Learning to speak Korean is a new passion for the three sisters who are ardent K-pop fans. They know all there is to know about the Korean pop bands such as BTS and their mother watches in awe as the three of them try to converse in Korean. They also enjoy the video game Minetest where they join an online server, hang out with their friends, collectively build houses & towers and play around in each other’s digital spaces. 

Meet the Gond sisters, belonging to the tribal community of Warlis living in Dahanu, which is considered a “remote and backward” region of Western Maharashtra. Studying in classes 5, 7 and 8 the girls are as integrated to the modern digital world as their peers in the cities. Though their cultural and economic realities may be vastly different, digitisation has opened up new possibilities and imagination for rural children. 

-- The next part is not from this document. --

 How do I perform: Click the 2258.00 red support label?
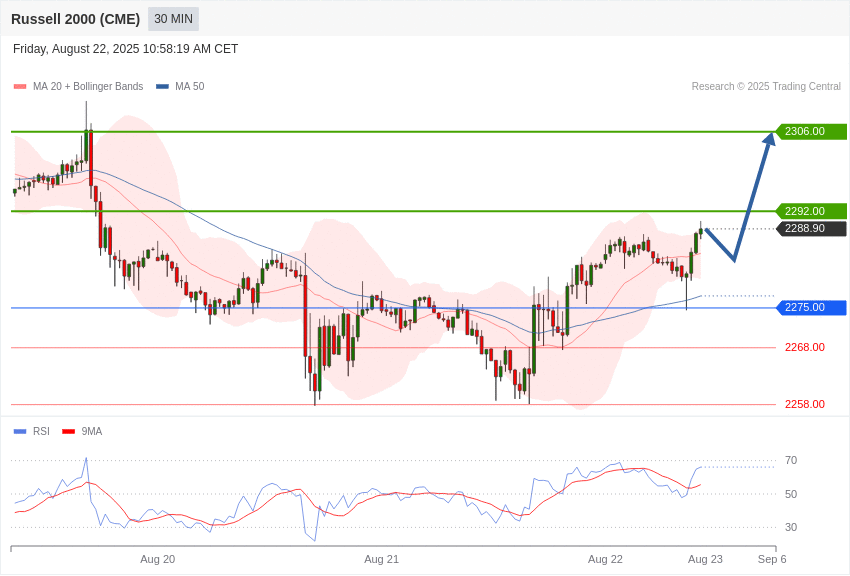click(x=804, y=404)
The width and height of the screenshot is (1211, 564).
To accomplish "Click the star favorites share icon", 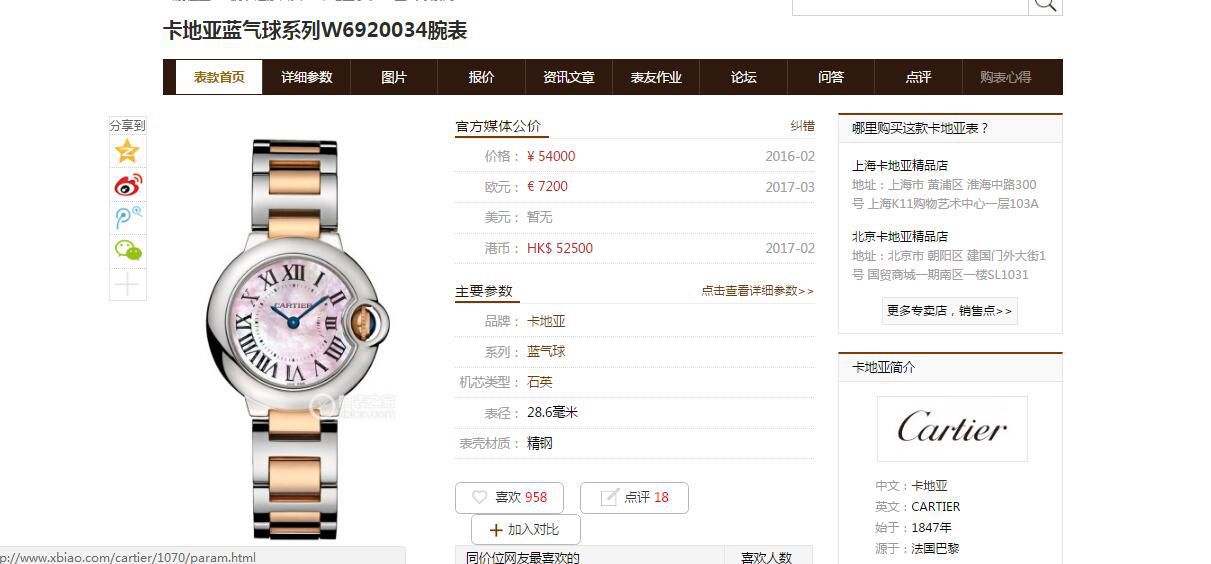I will (127, 151).
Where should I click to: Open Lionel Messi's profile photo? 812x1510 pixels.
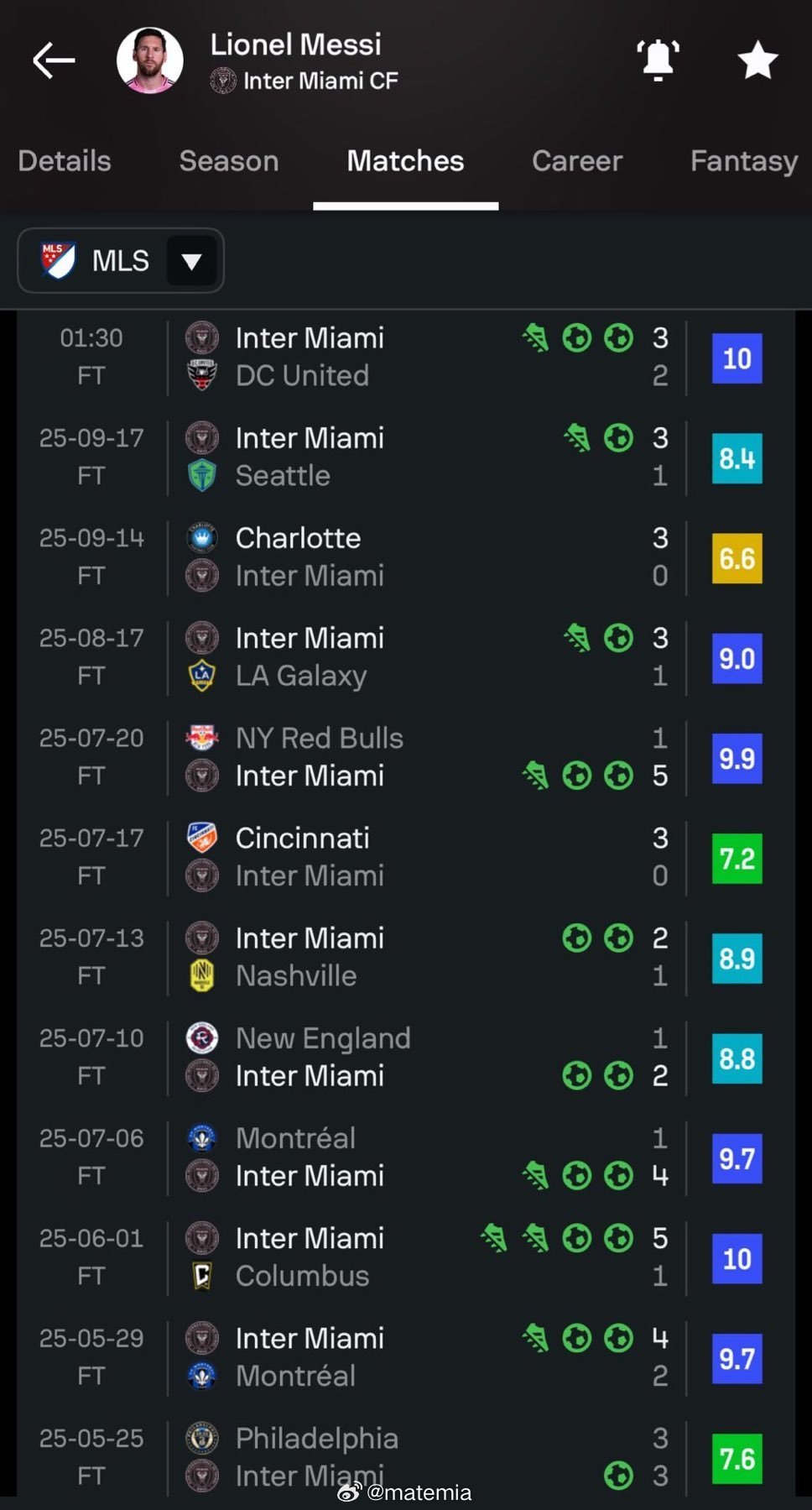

Between the three sisters, they share a laptop and their mother’s smart phone to enjoy the content rich internet world as well as take their classes online.  They have a dog and a cat, enjoy going fishing in the creek outside, cooking up a meal and looking after their little niece.  

They remain dependent on private phone companies for data and struggle for stable and reliable internet. The government’s promised dream of broadband in every village remains on paper.  But they can’t wait to hear the next K-pop song. So they grab their phone and tune in to youtube.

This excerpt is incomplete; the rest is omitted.